FormerlyFrikadela01 · 17/10/2017 10:31

peggyjones50

Oh diddums you have to pay tax on your pension. Meanwhile the graduates making 25k (they really aren't btw) pay tax, national insurance, pensions contributions and student loans repayments. And their living costs are the same as yours.

Fwiw I don't begrudge anyone anything. I know people have worked hard and had tough times in the past, I just cannot stand people who can't see that young people have it hard now but in a different way.

And to anyone who accuses us, the milenials, the "snowflake" generation of being lazy and entitled. Well take a look in the mirror and give yourself a pat on the back. Because if it were true it's all yours (the previous generations) fault. Because we certainly didn't raise ourselves did we?????

stevie69 · 17/10/2017 10:32

stevie of course you "pay" the same amount of tax regardless of age as it's based on income. But young people are not gaining from the benefit of that tax. Or do you believe that 25 yr olds today will be able to retire once they get to 75? You think the NHS will still be free for all in 40 years? Or the many pension funds & investments that rely heavily on the UK property market to generate income will still be viable?

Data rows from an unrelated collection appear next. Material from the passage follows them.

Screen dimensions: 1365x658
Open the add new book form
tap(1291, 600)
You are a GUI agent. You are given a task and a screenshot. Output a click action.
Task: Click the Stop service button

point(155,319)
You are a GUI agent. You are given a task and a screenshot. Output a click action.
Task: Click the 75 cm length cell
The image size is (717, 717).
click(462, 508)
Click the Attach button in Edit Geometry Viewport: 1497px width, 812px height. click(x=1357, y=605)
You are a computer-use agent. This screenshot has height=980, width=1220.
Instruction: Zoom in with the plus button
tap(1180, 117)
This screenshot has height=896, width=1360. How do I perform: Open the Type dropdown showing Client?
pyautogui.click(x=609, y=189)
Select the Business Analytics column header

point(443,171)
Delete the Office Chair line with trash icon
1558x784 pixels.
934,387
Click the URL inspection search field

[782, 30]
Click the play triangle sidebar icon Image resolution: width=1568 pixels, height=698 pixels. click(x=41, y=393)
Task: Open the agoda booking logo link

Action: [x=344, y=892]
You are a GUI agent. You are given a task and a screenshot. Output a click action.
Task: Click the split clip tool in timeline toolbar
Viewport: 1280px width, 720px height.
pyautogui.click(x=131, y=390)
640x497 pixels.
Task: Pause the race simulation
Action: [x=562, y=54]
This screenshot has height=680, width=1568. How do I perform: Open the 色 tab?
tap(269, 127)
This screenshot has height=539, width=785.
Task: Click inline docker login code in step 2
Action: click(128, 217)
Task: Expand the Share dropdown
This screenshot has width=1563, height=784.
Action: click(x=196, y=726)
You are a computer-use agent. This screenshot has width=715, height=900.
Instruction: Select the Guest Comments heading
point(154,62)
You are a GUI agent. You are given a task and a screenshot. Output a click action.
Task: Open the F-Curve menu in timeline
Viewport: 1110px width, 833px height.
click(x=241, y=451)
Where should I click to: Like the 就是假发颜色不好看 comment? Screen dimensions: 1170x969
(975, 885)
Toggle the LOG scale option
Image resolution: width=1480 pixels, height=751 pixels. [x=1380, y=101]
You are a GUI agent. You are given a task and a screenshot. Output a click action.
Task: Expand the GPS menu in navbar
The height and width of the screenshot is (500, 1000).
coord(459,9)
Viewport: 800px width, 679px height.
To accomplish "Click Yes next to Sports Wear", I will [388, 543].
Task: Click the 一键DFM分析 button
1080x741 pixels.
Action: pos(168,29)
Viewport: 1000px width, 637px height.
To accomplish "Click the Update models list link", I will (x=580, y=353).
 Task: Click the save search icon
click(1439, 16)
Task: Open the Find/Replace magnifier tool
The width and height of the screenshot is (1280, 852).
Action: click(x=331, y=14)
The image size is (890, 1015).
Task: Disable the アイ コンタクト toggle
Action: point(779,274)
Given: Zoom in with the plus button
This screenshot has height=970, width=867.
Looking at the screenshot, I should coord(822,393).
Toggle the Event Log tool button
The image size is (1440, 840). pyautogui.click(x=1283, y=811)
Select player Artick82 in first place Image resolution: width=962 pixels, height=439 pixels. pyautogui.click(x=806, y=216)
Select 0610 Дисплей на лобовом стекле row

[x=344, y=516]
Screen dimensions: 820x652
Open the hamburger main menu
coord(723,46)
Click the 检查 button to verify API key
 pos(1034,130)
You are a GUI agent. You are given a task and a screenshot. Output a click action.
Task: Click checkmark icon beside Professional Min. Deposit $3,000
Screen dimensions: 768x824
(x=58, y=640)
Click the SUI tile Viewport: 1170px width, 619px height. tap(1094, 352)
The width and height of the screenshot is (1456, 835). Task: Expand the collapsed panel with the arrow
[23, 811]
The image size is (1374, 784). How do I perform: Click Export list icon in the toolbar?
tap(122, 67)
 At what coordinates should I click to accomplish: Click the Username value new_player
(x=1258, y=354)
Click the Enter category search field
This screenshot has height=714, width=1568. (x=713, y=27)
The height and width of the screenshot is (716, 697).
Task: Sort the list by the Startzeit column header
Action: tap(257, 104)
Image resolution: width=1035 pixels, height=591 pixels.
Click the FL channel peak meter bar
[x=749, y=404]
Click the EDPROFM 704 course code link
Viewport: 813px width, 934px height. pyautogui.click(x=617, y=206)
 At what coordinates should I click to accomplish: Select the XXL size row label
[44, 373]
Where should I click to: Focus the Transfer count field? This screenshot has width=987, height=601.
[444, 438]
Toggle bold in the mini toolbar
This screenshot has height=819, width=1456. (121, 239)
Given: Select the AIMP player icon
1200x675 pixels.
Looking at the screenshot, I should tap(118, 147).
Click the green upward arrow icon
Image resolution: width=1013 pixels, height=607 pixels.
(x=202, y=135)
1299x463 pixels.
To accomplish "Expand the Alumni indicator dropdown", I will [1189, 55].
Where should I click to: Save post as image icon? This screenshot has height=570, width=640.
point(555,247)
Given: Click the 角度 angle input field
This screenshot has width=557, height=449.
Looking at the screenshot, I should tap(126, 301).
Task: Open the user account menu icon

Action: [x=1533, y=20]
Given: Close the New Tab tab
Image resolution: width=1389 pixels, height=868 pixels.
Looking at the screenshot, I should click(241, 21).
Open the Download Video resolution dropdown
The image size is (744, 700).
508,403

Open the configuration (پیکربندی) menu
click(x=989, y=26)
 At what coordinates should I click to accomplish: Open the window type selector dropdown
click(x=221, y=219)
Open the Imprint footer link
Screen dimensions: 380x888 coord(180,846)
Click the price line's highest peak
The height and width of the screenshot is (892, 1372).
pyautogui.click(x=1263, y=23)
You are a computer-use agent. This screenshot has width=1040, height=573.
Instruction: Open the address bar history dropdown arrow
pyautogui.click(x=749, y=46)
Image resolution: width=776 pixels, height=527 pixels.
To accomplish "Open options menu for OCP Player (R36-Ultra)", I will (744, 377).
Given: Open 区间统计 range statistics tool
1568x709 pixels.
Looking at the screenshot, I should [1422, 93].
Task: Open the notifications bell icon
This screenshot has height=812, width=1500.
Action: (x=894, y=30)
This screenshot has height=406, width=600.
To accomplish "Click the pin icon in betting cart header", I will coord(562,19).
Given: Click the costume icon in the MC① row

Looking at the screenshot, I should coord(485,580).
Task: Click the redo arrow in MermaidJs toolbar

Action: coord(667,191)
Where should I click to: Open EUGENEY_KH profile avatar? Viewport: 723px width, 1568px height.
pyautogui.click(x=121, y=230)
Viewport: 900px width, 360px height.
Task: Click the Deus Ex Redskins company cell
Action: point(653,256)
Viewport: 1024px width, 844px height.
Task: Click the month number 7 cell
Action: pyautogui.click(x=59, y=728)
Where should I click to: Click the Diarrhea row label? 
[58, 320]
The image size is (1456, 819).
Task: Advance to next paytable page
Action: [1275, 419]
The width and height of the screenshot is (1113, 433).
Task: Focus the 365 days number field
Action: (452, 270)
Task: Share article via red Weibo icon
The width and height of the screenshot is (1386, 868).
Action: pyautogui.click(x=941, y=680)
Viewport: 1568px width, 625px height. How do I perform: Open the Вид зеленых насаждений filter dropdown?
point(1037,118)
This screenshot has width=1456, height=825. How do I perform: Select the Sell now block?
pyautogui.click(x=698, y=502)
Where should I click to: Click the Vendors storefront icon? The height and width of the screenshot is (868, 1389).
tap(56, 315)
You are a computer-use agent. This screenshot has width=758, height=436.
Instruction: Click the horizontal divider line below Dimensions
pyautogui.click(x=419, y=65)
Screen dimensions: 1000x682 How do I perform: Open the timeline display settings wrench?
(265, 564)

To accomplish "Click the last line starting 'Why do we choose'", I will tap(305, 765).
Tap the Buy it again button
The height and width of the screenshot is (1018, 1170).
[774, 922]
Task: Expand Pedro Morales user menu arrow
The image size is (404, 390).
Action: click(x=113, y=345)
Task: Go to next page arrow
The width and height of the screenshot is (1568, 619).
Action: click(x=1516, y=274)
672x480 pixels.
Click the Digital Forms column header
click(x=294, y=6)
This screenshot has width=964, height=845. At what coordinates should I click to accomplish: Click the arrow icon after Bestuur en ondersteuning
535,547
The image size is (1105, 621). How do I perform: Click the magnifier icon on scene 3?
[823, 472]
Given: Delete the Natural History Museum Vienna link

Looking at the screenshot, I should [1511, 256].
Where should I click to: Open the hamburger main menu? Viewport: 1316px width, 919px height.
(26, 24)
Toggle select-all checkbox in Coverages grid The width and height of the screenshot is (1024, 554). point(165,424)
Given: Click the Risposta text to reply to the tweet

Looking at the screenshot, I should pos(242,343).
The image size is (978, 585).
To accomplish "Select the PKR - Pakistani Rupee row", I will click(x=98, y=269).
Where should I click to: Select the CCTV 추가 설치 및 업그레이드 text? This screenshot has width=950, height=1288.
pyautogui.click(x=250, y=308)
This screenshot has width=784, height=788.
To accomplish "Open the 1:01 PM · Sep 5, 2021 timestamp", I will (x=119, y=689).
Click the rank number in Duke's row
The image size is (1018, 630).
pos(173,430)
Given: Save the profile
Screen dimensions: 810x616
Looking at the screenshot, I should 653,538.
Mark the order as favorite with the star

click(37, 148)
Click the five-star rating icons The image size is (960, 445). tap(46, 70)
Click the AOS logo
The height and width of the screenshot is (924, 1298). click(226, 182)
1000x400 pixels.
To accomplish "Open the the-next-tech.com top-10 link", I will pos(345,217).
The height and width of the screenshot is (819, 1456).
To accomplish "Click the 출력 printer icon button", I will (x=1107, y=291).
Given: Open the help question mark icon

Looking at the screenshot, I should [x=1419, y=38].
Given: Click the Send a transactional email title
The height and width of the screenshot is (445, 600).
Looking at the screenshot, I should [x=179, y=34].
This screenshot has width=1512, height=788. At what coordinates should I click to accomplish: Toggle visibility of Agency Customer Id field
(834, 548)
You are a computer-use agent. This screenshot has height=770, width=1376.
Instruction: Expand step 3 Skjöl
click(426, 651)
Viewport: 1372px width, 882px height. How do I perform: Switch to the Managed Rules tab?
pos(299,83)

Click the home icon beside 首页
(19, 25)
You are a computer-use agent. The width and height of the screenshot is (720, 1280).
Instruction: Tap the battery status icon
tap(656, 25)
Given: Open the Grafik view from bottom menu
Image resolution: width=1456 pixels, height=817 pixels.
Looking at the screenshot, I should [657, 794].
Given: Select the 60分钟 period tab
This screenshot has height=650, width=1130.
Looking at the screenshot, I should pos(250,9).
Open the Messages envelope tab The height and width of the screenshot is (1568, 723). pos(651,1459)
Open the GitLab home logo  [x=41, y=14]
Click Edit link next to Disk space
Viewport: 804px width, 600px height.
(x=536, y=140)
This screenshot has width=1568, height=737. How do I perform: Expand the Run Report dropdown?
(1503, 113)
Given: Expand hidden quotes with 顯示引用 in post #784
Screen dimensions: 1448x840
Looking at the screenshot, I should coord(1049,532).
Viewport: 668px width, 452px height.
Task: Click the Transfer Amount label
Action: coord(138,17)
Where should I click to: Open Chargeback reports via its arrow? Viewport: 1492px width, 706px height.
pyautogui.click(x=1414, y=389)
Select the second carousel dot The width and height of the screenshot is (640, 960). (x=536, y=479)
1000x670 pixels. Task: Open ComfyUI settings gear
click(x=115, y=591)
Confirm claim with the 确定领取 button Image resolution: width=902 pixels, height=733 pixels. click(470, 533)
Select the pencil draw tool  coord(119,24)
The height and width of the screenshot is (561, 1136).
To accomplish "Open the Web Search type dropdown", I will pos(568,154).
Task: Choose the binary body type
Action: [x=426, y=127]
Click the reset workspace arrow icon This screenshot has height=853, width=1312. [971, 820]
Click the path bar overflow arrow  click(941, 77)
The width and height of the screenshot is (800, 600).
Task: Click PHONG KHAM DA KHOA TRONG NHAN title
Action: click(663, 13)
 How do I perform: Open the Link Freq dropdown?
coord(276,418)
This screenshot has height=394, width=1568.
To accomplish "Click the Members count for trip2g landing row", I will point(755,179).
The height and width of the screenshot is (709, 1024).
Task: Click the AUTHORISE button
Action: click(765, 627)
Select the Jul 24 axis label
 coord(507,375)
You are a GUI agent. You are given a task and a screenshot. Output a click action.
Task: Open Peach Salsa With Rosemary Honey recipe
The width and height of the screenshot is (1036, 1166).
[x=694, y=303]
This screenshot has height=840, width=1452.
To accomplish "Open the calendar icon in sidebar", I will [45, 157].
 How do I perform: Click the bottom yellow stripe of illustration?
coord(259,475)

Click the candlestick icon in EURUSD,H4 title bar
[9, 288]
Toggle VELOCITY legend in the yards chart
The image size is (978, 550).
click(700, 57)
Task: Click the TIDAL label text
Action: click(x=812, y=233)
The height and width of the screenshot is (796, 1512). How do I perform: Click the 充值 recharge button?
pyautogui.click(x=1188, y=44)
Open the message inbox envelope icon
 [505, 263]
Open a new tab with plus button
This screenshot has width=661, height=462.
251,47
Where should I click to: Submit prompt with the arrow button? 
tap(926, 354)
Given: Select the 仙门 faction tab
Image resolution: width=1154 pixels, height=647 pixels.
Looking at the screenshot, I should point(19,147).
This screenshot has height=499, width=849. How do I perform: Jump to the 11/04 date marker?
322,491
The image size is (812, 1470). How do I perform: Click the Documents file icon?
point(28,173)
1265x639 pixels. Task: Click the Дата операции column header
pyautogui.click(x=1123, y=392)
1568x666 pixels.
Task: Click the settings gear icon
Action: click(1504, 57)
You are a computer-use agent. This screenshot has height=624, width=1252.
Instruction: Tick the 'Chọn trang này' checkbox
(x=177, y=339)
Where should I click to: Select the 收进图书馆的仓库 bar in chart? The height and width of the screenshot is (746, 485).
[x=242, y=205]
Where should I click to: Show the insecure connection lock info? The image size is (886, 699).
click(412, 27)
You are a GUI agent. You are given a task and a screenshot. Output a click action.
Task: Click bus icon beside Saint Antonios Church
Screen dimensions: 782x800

Yes, weighing things up, today's 25 year olds (in general) should be able to retire before they are 75.

The NHS has never been free; everything has a cost. Trust me; I'm an accountant Blush Will it still be free at the point of use? Largely, yes but .... we do face some difficult choices (regarding resource allocation) to ensure that happens.

That's how I see things. What's your take on it? I'll meet you 'by the fountain down the road' in 2057 and we'll see how things turned out. I'll buy lunch Smile

It is interesting to hear everyone's views BTW. Who really knows where we're going? And isn't the mystery part of the glory that is life?

WitchesHatRim · 17/10/2017 10:35

I just cannot stand people who can't see that young people have it hard now but in a different way.

Can you also not stand people who think that all baby boomers have it easy then?

MrsFezziwig · 17/10/2017 10:36

HouseholdWords
I wonder when ageism will finally be as unthinkable as racism?

On Mumsnet, when Hell freezes over Hmm

FormerlyFrikadela01 · 17/10/2017 10:38

Can you also not stand people who think that all baby boomers have it easy then?

No i cant. I should probably have clarified that but like I said I get it was hard back in the day. Just in a different way.

One interesting thing regarding luxuries my mum bought her first washing machine in 1985 and it cost more than my first washing machine 2 years ago and that's without adjusting for inflation. It seems like people have the latest things all the time but those things are comparatively cheap now compared to what they once were.

BlueSapp · 17/10/2017 10:39

The problem with any proposed system of taxation is there will be people who will be worse off and others who will benefit unfairly, it correct thing to do is minimise these two groups and during age is not that solution

whiskyowl · 17/10/2017 10:40

FGS, there are TWO qualifiers in the title- "older, wealthier". We are not talking about poor older people here. We're talking about the fact that there is a massive fucking social care bill coming for older age as people live longer but not healthier, and no funds to pay it because of problems with the population pyramid (demographics) and the fact that many older people have a lot of wealth that isn't taxable. The answer that will happen (and most councils are already planning for this) is that older people's housing equity will be used to pay for their care.